*Exercise brief:* Transcribe the data that follows. Match it character for character.

*Provided material:*

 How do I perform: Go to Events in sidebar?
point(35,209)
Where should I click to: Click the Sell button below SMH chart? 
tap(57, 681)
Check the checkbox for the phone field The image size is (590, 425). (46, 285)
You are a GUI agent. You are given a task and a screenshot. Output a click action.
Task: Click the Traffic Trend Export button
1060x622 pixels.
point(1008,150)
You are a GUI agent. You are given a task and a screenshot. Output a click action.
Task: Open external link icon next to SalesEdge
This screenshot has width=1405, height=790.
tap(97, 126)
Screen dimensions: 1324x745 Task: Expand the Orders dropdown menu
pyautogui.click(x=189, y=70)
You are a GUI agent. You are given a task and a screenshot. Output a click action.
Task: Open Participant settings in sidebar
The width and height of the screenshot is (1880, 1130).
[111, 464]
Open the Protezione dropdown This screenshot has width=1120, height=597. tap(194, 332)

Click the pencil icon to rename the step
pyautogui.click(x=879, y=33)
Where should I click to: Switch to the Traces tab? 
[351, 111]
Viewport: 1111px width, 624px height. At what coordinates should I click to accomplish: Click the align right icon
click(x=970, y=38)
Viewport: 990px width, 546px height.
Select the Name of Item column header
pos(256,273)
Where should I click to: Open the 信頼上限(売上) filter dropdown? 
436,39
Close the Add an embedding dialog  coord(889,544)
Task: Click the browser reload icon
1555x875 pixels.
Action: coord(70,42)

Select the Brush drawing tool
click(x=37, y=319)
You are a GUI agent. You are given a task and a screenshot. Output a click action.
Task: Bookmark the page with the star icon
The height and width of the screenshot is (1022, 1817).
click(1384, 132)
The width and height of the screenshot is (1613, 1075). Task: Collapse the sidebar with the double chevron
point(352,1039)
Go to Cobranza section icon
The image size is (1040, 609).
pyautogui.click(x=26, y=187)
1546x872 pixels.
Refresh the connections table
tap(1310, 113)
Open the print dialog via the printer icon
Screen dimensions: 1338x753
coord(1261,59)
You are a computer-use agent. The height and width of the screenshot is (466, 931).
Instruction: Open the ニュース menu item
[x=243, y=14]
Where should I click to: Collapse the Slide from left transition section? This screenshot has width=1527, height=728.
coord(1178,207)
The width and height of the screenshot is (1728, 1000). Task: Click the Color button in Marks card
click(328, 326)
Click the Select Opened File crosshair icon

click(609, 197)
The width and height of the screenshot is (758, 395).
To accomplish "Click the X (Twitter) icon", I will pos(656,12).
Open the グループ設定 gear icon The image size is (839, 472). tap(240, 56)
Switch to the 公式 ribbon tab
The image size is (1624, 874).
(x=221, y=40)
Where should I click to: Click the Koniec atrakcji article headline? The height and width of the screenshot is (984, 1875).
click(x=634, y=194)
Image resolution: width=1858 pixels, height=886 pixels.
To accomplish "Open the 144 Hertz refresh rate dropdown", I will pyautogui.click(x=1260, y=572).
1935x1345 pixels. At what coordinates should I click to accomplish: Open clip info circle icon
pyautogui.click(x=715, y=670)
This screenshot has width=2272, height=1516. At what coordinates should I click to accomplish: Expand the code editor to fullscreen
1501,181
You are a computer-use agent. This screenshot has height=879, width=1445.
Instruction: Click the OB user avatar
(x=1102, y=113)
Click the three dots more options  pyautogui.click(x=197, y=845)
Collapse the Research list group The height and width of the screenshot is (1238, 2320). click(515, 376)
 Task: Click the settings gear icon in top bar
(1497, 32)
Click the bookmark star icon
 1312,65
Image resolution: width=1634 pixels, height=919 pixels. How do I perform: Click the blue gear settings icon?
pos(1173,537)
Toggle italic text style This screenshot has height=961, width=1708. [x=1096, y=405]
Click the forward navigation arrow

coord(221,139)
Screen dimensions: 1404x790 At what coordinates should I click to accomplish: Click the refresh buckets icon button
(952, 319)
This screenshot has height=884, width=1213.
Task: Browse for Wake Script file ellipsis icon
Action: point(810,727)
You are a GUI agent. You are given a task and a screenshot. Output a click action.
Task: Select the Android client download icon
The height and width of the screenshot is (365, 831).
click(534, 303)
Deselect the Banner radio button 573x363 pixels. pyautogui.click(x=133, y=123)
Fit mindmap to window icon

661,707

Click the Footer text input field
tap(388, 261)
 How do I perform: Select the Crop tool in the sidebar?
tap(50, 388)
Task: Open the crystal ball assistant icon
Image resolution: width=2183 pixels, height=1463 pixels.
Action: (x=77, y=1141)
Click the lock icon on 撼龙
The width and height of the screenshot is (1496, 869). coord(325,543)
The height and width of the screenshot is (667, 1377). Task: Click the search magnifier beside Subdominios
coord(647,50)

*Response area:*
 How do I perform: Go to Events in sidebar?
point(35,209)
Where should I click to: Click the Sell button below SMH chart? 
tap(57, 681)
Check the checkbox for the phone field The image size is (590, 425). (46, 285)
You are a GUI agent. You are given a task and a screenshot. Output a click action.
Task: Click the Traffic Trend Export button
1060x622 pixels.
point(1008,150)
You are a GUI agent. You are given a task and a screenshot. Output a click action.
Task: Open external link icon next to SalesEdge
This screenshot has width=1405, height=790.
tap(97, 126)
Screen dimensions: 1324x745 Task: Expand the Orders dropdown menu
pyautogui.click(x=189, y=70)
You are a GUI agent. You are given a task and a screenshot. Output a click action.
Task: Open Participant settings in sidebar
The width and height of the screenshot is (1880, 1130).
[111, 464]
Open the Protezione dropdown This screenshot has width=1120, height=597. tap(194, 332)

Click the pencil icon to rename the step
pyautogui.click(x=879, y=33)
Where should I click to: Switch to the Traces tab? 
[351, 111]
Viewport: 1111px width, 624px height. At what coordinates should I click to accomplish: Click the align right icon
click(x=970, y=38)
Viewport: 990px width, 546px height.
Select the Name of Item column header
pos(256,273)
Where should I click to: Open the 信頼上限(売上) filter dropdown? 
436,39
Close the Add an embedding dialog  coord(889,544)
Task: Click the browser reload icon
1555x875 pixels.
Action: coord(70,42)

Select the Brush drawing tool
click(x=37, y=319)
You are a GUI agent. You are given a task and a screenshot. Output a click action.
Task: Bookmark the page with the star icon
The height and width of the screenshot is (1022, 1817).
click(1384, 132)
The width and height of the screenshot is (1613, 1075). Task: Collapse the sidebar with the double chevron
point(352,1039)
Go to Cobranza section icon
The image size is (1040, 609).
pyautogui.click(x=26, y=187)
1546x872 pixels.
Refresh the connections table
tap(1310, 113)
Open the print dialog via the printer icon
Screen dimensions: 1338x753
coord(1261,59)
You are a computer-use agent. The height and width of the screenshot is (466, 931).
Instruction: Open the ニュース menu item
[x=243, y=14]
Where should I click to: Collapse the Slide from left transition section? This screenshot has width=1527, height=728.
coord(1178,207)
The width and height of the screenshot is (1728, 1000). Task: Click the Color button in Marks card
click(328, 326)
Click the Select Opened File crosshair icon

click(609, 197)
The width and height of the screenshot is (758, 395).
To accomplish "Click the X (Twitter) icon", I will pos(656,12).
Open the グループ設定 gear icon The image size is (839, 472). tap(240, 56)
Switch to the 公式 ribbon tab
The image size is (1624, 874).
(x=221, y=40)
Where should I click to: Click the Koniec atrakcji article headline? The height and width of the screenshot is (984, 1875).
click(x=634, y=194)
Image resolution: width=1858 pixels, height=886 pixels.
To accomplish "Open the 144 Hertz refresh rate dropdown", I will pyautogui.click(x=1260, y=572).
1935x1345 pixels. At what coordinates should I click to accomplish: Open clip info circle icon
pyautogui.click(x=715, y=670)
This screenshot has width=2272, height=1516. At what coordinates should I click to accomplish: Expand the code editor to fullscreen
1501,181
You are a computer-use agent. This screenshot has height=879, width=1445.
Instruction: Click the OB user avatar
(x=1102, y=113)
Click the three dots more options  pyautogui.click(x=197, y=845)
Collapse the Research list group The height and width of the screenshot is (1238, 2320). click(515, 376)
 Task: Click the settings gear icon in top bar
(1497, 32)
Click the bookmark star icon
 1312,65
Image resolution: width=1634 pixels, height=919 pixels. How do I perform: Click the blue gear settings icon?
pos(1173,537)
Toggle italic text style This screenshot has height=961, width=1708. [x=1096, y=405]
Click the forward navigation arrow

coord(221,139)
Screen dimensions: 1404x790 At what coordinates should I click to accomplish: Click the refresh buckets icon button
(952, 319)
This screenshot has height=884, width=1213.
Task: Browse for Wake Script file ellipsis icon
Action: point(810,727)
You are a GUI agent. You are given a task and a screenshot. Output a click action.
Task: Select the Android client download icon
The height and width of the screenshot is (365, 831).
click(534, 303)
Deselect the Banner radio button 573x363 pixels. pyautogui.click(x=133, y=123)
Fit mindmap to window icon

661,707

Click the Footer text input field
tap(388, 261)
 How do I perform: Select the Crop tool in the sidebar?
tap(50, 388)
Task: Open the crystal ball assistant icon
Image resolution: width=2183 pixels, height=1463 pixels.
Action: (x=77, y=1141)
Click the lock icon on 撼龙
The width and height of the screenshot is (1496, 869). coord(325,543)
The height and width of the screenshot is (667, 1377). Task: Click the search magnifier beside Subdominios
coord(647,50)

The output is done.